Records drawn from a dataset

☆ ☆ ☆

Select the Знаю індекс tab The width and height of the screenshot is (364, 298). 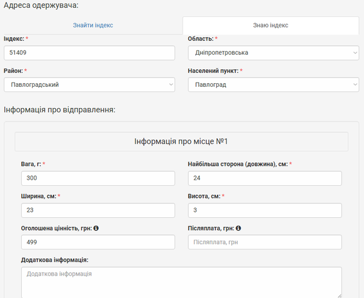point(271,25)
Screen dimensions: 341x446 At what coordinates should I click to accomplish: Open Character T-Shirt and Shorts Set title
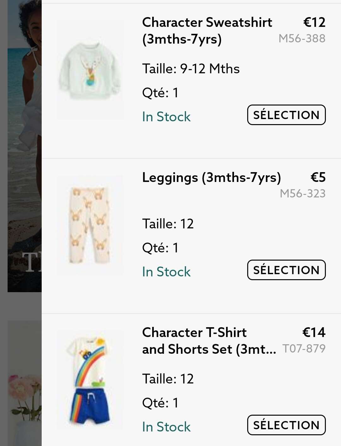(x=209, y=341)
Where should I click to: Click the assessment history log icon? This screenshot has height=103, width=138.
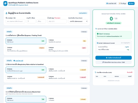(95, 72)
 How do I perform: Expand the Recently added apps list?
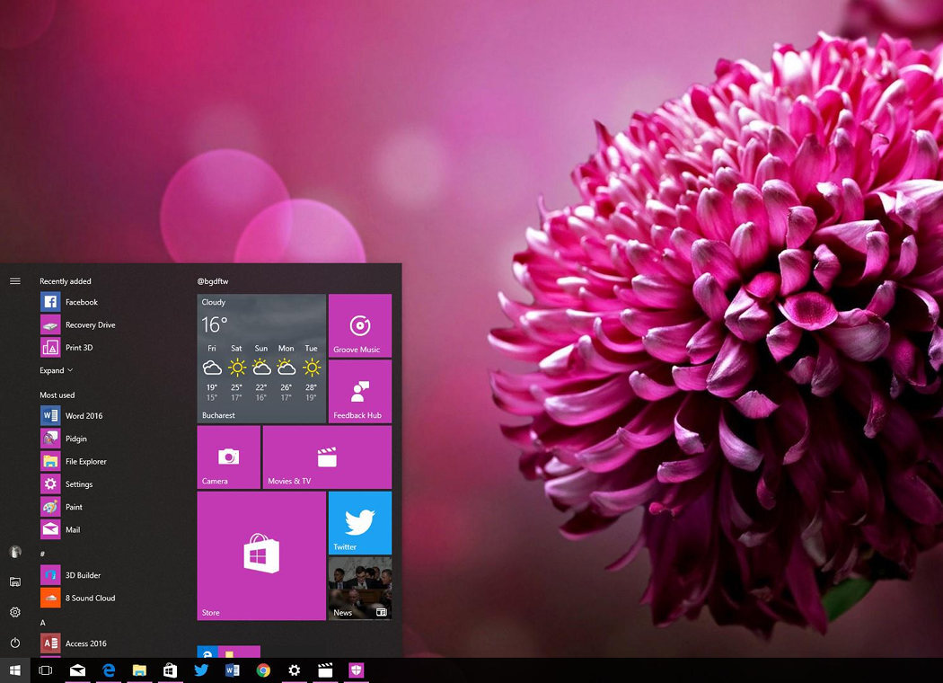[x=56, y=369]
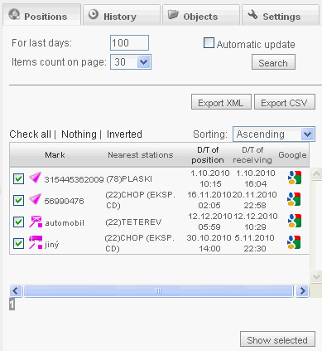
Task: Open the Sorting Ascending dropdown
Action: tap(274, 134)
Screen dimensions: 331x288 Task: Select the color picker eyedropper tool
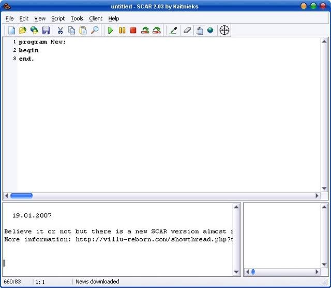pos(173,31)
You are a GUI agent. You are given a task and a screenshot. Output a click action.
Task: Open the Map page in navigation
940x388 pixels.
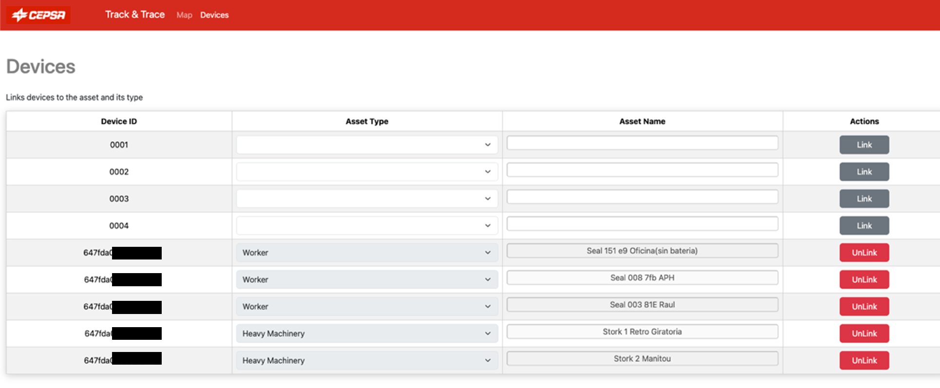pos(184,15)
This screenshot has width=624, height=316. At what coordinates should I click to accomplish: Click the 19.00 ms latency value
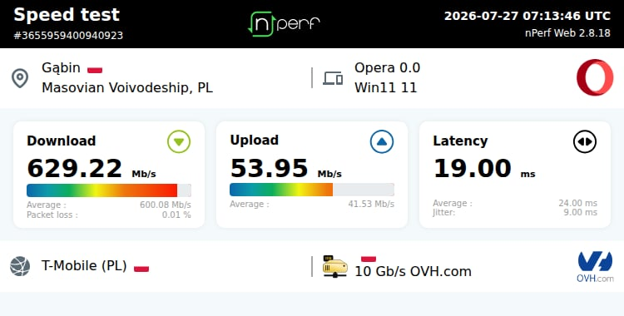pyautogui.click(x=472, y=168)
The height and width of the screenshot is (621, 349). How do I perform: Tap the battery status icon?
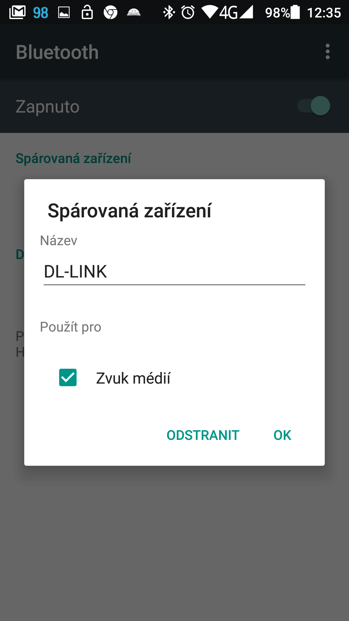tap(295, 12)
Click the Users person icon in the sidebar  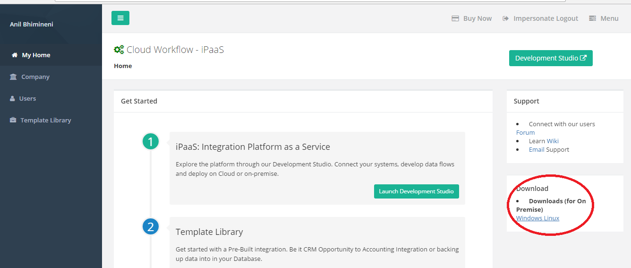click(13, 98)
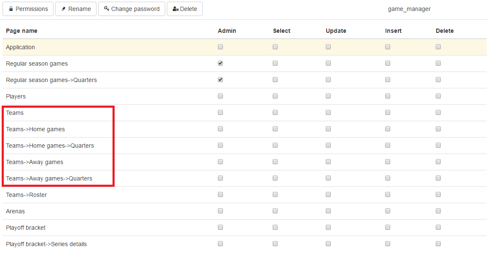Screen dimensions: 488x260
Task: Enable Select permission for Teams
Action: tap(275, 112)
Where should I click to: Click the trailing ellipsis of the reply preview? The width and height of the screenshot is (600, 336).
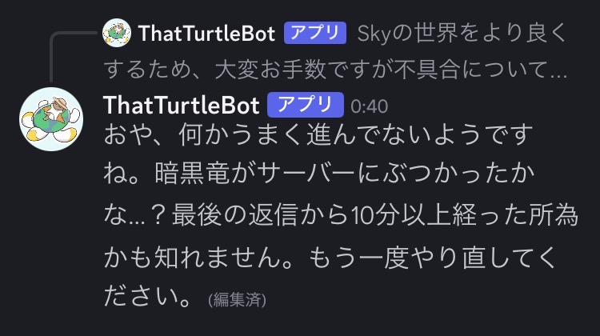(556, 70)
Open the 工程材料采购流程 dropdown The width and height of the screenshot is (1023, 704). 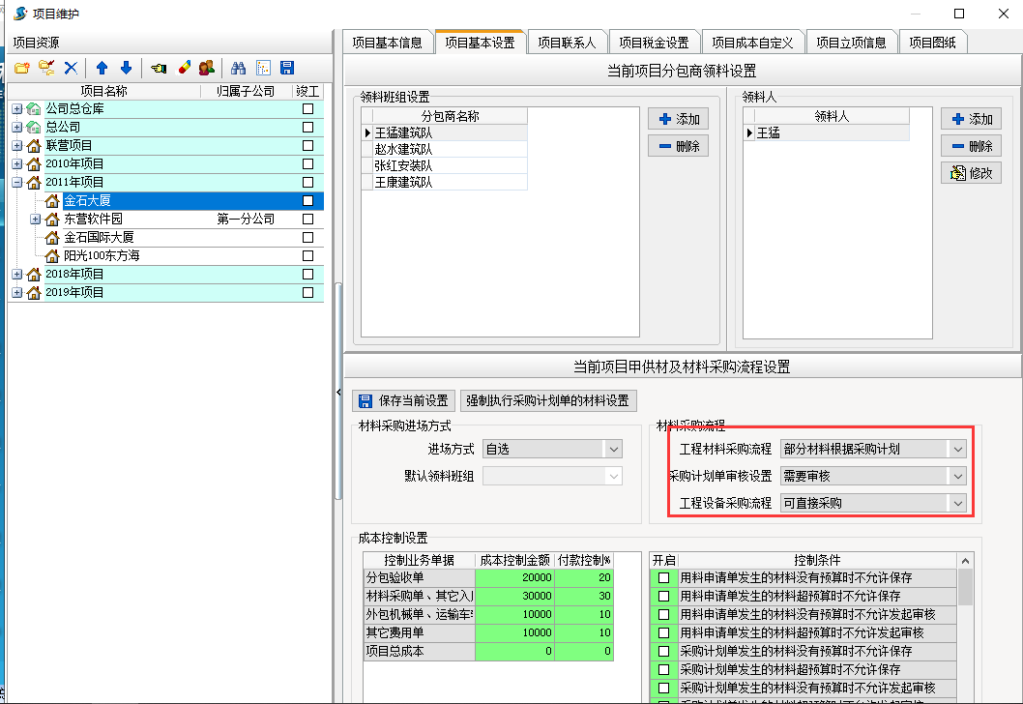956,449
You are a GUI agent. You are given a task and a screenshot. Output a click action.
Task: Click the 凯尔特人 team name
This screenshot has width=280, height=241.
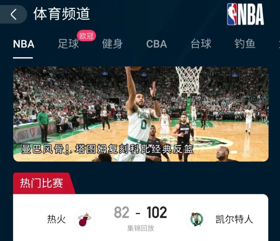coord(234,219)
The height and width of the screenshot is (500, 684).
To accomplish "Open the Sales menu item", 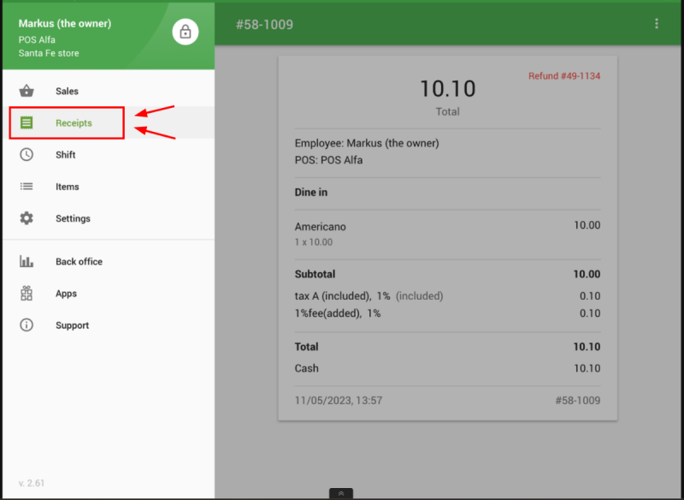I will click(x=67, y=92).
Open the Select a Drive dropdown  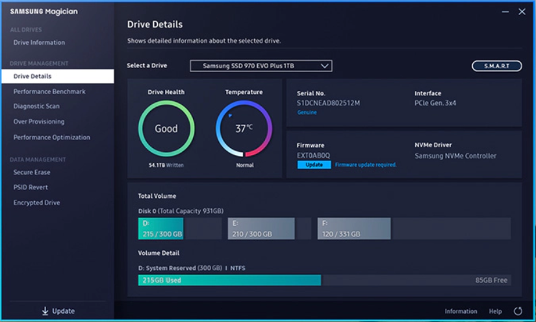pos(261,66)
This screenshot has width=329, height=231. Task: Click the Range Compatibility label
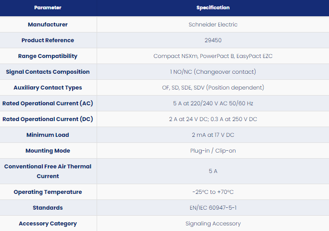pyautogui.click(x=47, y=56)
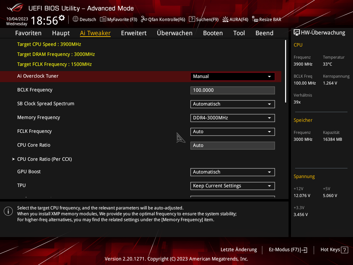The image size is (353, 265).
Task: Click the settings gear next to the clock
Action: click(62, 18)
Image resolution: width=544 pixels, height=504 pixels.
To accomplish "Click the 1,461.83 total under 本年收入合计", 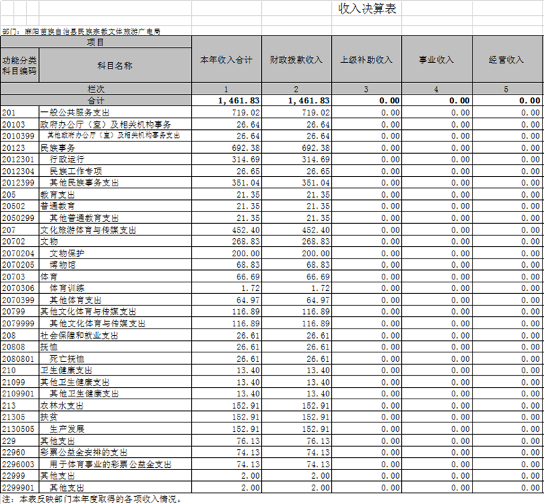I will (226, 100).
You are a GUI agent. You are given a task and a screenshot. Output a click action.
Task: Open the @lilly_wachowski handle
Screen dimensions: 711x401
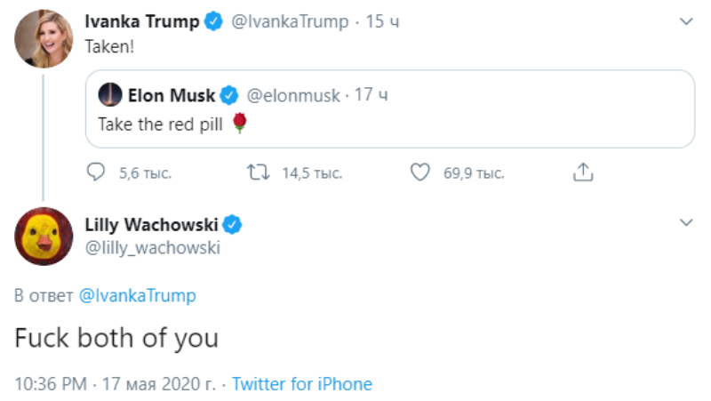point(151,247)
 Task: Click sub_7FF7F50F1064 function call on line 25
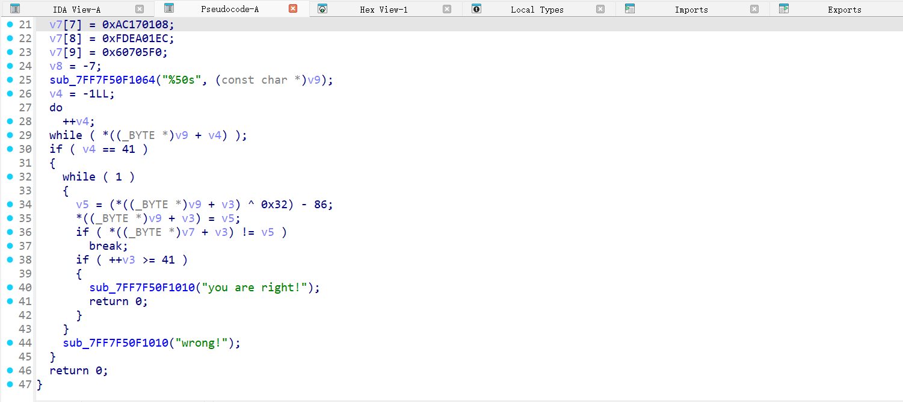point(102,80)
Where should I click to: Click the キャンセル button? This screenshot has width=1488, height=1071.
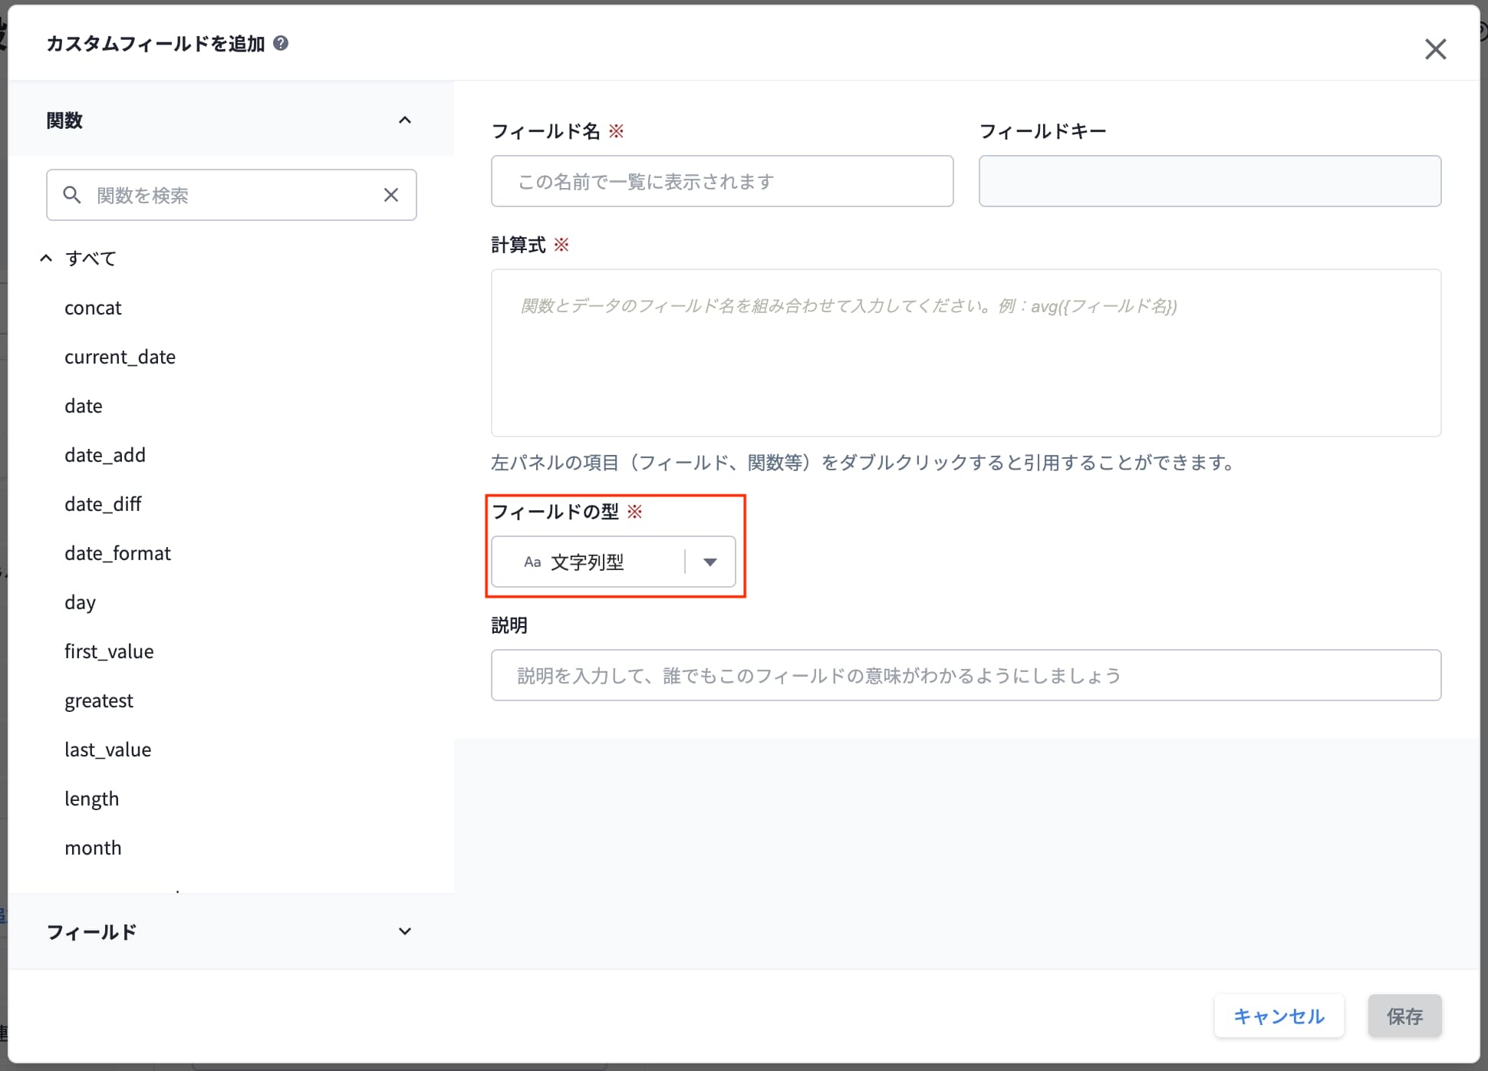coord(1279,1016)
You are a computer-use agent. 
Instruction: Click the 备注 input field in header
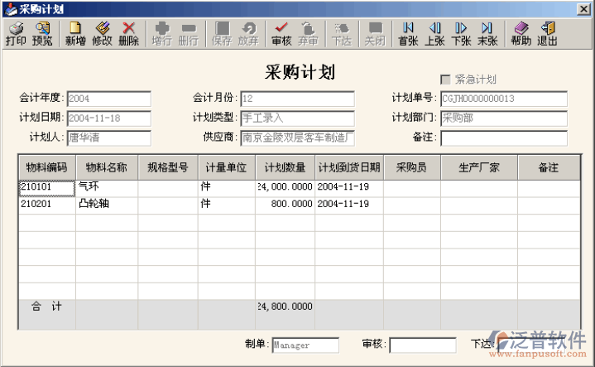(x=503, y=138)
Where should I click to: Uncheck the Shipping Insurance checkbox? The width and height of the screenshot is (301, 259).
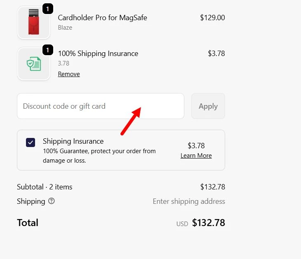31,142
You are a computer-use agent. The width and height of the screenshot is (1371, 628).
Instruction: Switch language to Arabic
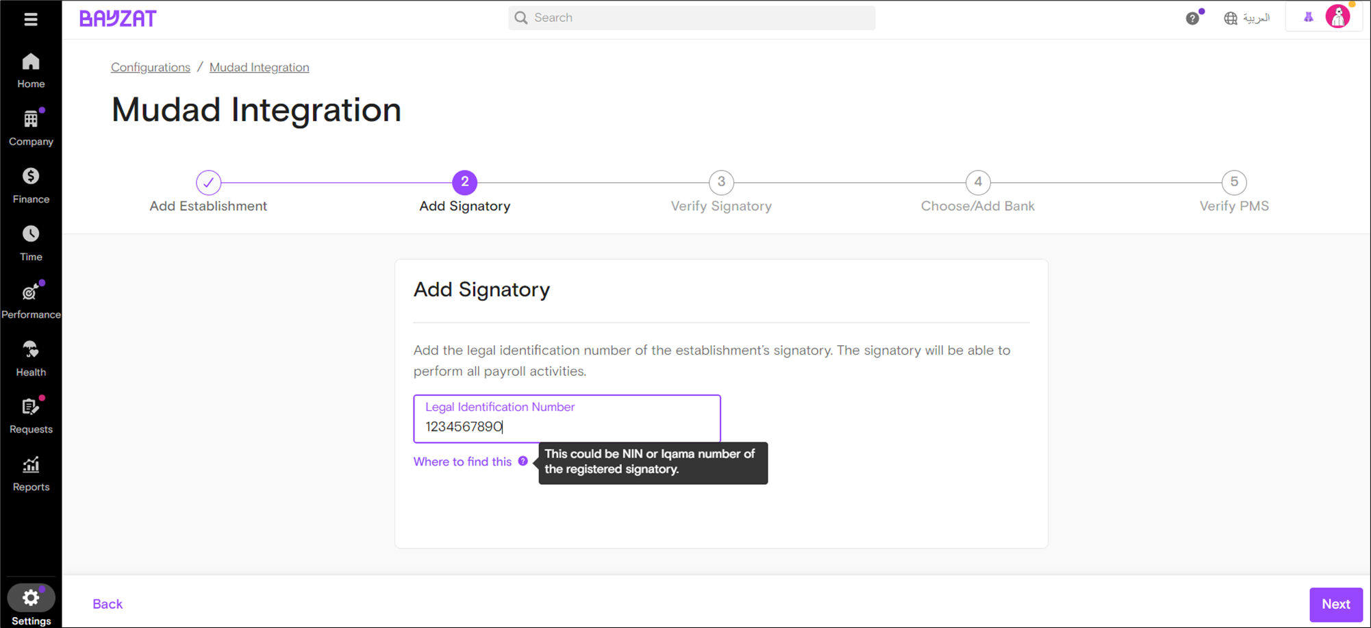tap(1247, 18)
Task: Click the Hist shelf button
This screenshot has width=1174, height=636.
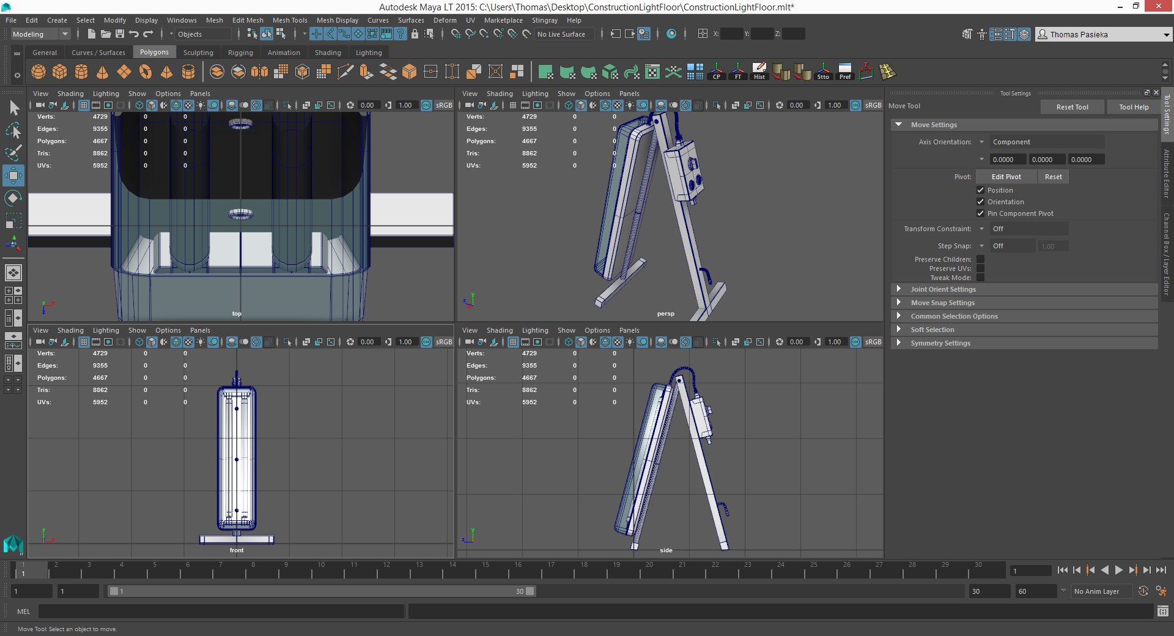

☆ ☆ ☆

For the word "computer", count the lines in the records that contain it. Give the number and no other words.

2